詠唱速度とリズム、魔法陣の正確なイメージと描くスピード。この辺りは単に魔法を使うだけならいざ知らず、基礎を固めておけば実戦の中で咄嗟のアレンジが利いたりするし、結構重要なんだぞ?
……どっちかというと、聞いたり鑑賞したりするのが乙女の嗜みじゃないかと思わなくもないけど、特に突っ込まれなかったしこのまま押し切ろう。うん。
『それでも微妙なら、そうだな……筋トレとかか?』
「筋トレ?」
『ああ。割と勘違いされがちだけどな、魔法使いって案外体力勝負だぞ?』
いざ戦闘となれば、飛び交う魔法を全力疾走で躱しながら、延々と息つく暇もなく詠唱を叫び続けなきゃならないし、魔力の消耗は体力の消耗にも繋がるからな。もやしっ子のままじゃ魔法使いなんてやってられない。

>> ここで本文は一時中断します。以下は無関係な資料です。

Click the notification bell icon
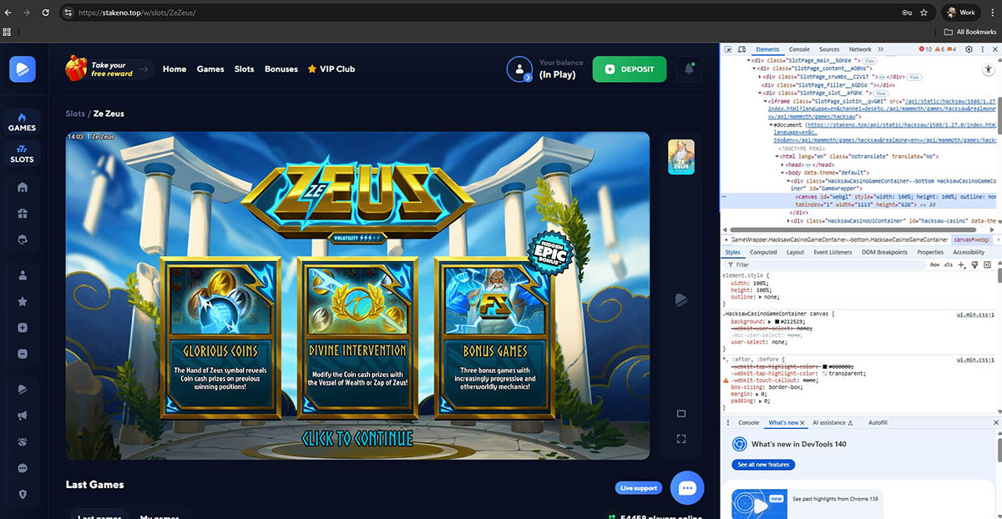The height and width of the screenshot is (519, 1002). coord(689,69)
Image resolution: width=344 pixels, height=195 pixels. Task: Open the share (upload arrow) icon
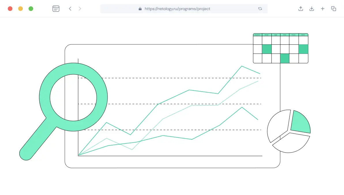(301, 9)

『まあ、女の子のお前にいきなり体力づくりなんて厳しいだろうし、そもそも淑女教育云々の建前から外れるからな。やっぱりまずは歌とか、そういうのから順番に……』
「分かった! 体力づくりなら得意だし、今日から今まで以上に頑張るね!」
『えっ』
俺が驚いている間に、ティアナは俺を連れてベッドの上に飛び乗り、ごろんと仰向けになる。
「いっちにっ、さんっし、ごーろく、しっちはち!」
可愛らしい声で数えながら、中々のペースで腹筋を始める。
まあ、なんだ。風呂あがったばっかりなのに、トレーニングしたらまた汗かくぞ? とか、お前女の子で合ってるよな? とか色々と言いたいことはあるけれど。何よりも、まず。
(この子に淑女教育って、ひょっとして魔法教えるより無理があるんじゃないか?)
淑女という言葉の意味から教え直さなければならないだろう弟子の元気な姿を前に、俺は思わず途方に暮れるのだった。